COVID-19 vaccination in the United Arab Emirates
- Date: December 2020 – November 2022
- Location: United Arab Emirates;
- Cause: COVID-19 pandemic in the United Arab Emirates
- Target: Immunization against COVID-19
- Organised by: Ministry of Health
- Participants: 16,444,844 total doses administered First dose: 7,684,876; Second dose: 6,765,065;
- Outcome: 77.70% of the Emirati population has received at least one dose of a vaccine; 68.40% has received both doses of a vaccine;
- Website: United Arab Emirates COVID-19 Data

= COVID-19 vaccination in the United Arab Emirates =

Plan to immunize against COVID-19

The COVID-19 vaccination in the United Arab Emirates was a national immunization campaign in the United Arab Emirates in response to the COVID-19 pandemic.

The vaccination campaign began in December 2020 after its authorization of emergency use of Sinopharm BIBP COVID-19 vaccine.

The Ministry of Health and Prevention (MOHAP) had approved six COVID-19 vaccines; the following are: Sinopharm BIBP, Pfizer-BioNTech, Sputnik V, Oxford–AstraZeneca, Moderna, and Sinopharm CNBG.

The United Arab Emirates ended all of its COVID-19 related public health measures on 6 November 2022.

== Background ==
COVID-19 is an infectious disease caused by severe acute respiratory syndrome coronavirus 2 (SARS-CoV-2). The first reported case of SARS-CoV-2 was identified in Wuhan, Hubei, China. In January 2020, first cases of COVID-19 was reported in the United Arab Emirates.

In October 2020, Dubai relaxed its entry requirements for tourists. Despite the initial influx of tourists, Dubai and the wider United Arab Emirates (UAE) were forced to reintroduce restrictions in response to a surge in COVID-19 cases.

To combat the pandemic, the UAE launched an ambitious vaccination program with the goal of vaccinating half of its population by April 2021.

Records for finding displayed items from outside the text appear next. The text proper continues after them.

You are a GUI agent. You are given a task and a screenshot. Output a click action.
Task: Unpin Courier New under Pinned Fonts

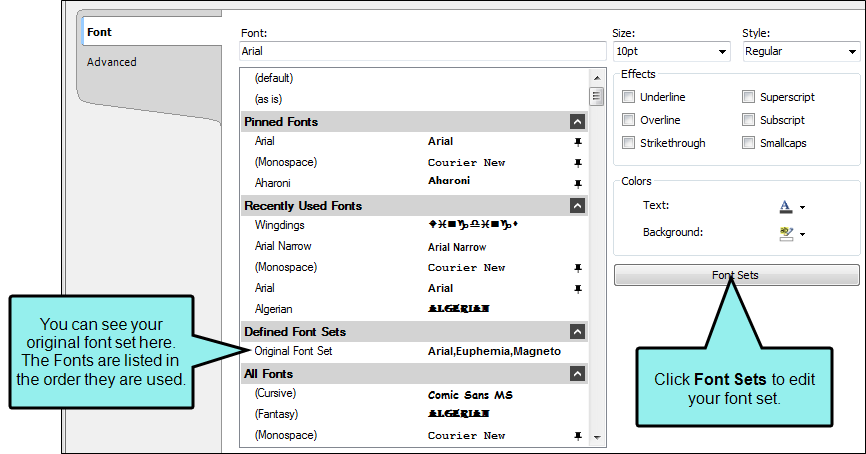click(578, 163)
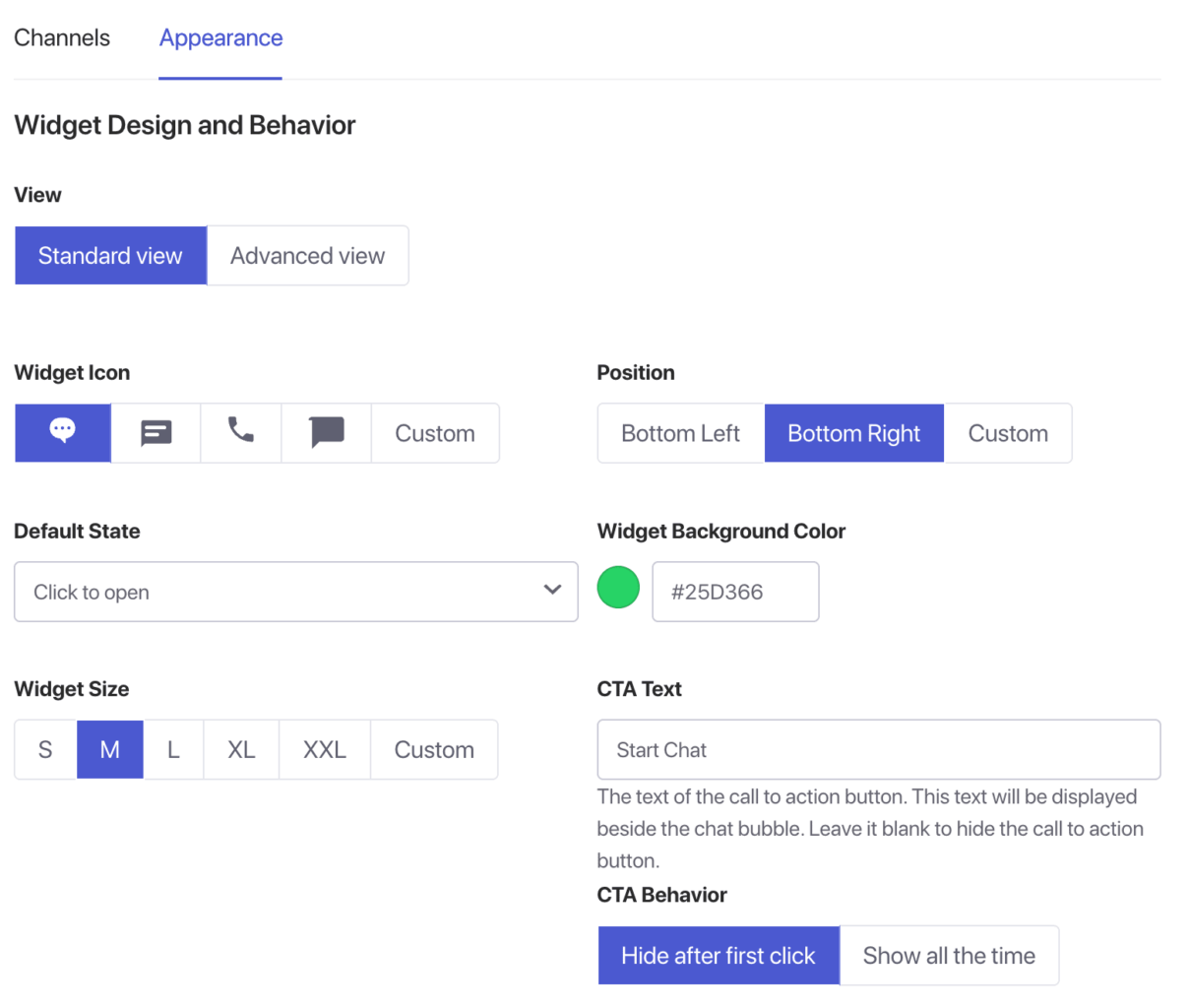1188x1008 pixels.
Task: Choose the square message lines widget icon
Action: tap(156, 432)
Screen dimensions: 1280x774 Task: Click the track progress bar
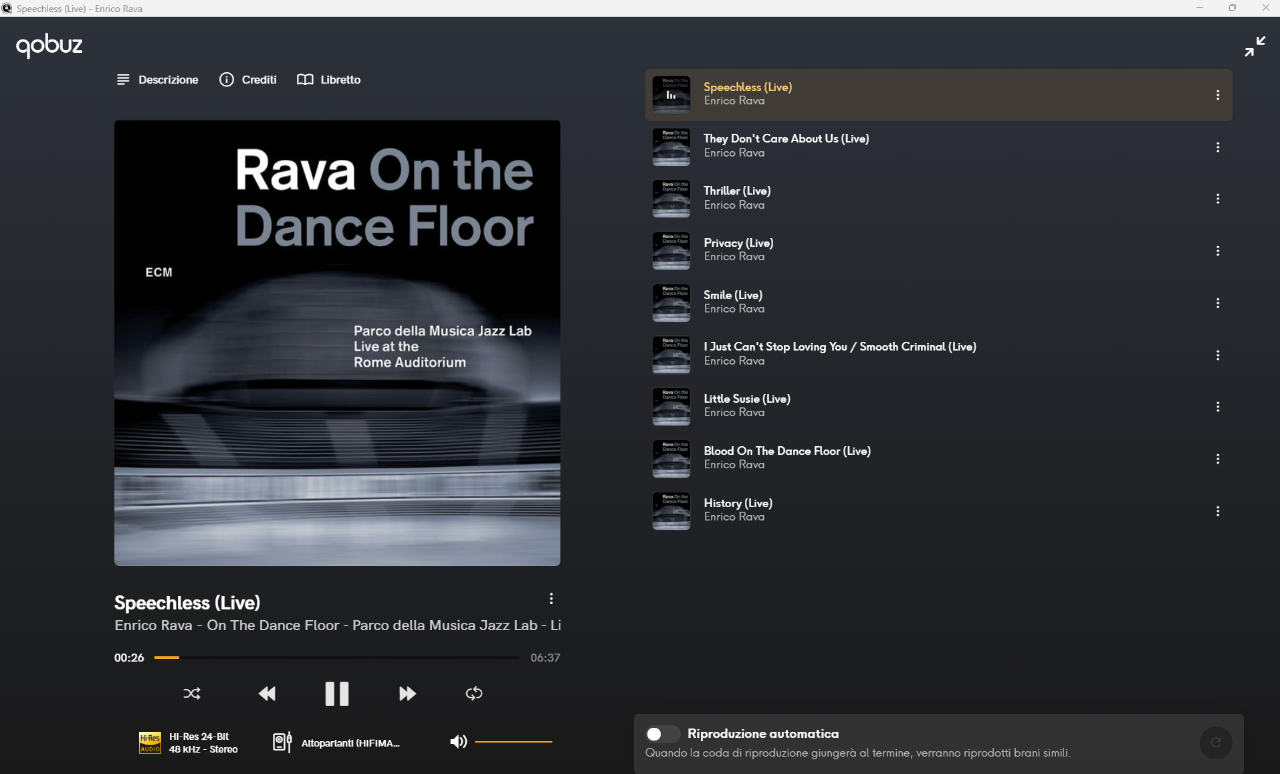(336, 658)
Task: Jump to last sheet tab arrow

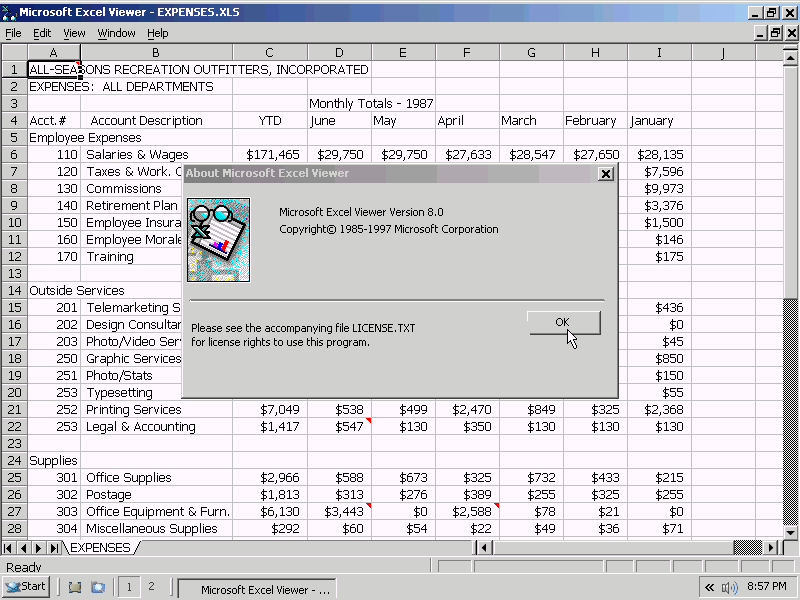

The UAE's efforts saw it become one of the top countries in terms of vaccinations per capita, using the BBIBP-CorV vaccine, developed by China's Sinopharm.

The decision to use the Sinopharm vaccine reflects broader historical and diplomatic ties between China and the Middle East. China has long engaged in medical diplomacy with Gulf countries, providing medical teams and supplies during the early stages of the pandemic.

=== Approvals ===
The United Arab Emirates has issued an approval of emergency use on the following dates:

- 9 December 2020 – Sinopharm BIBP COVID-19 vaccine.
- 22 December 2020 – Pfizer-BioNTech COVID-19 vaccine.
- 21 January 2021 – Sputnik V COVID-19 vaccine.
- February – Oxford–AstraZeneca COVID-19 vaccine.
- 4 July 2021 – Moderna COVID-19 vaccine.
- 27 December 2021 – Sinopharm CNBG COVID-19 vaccine.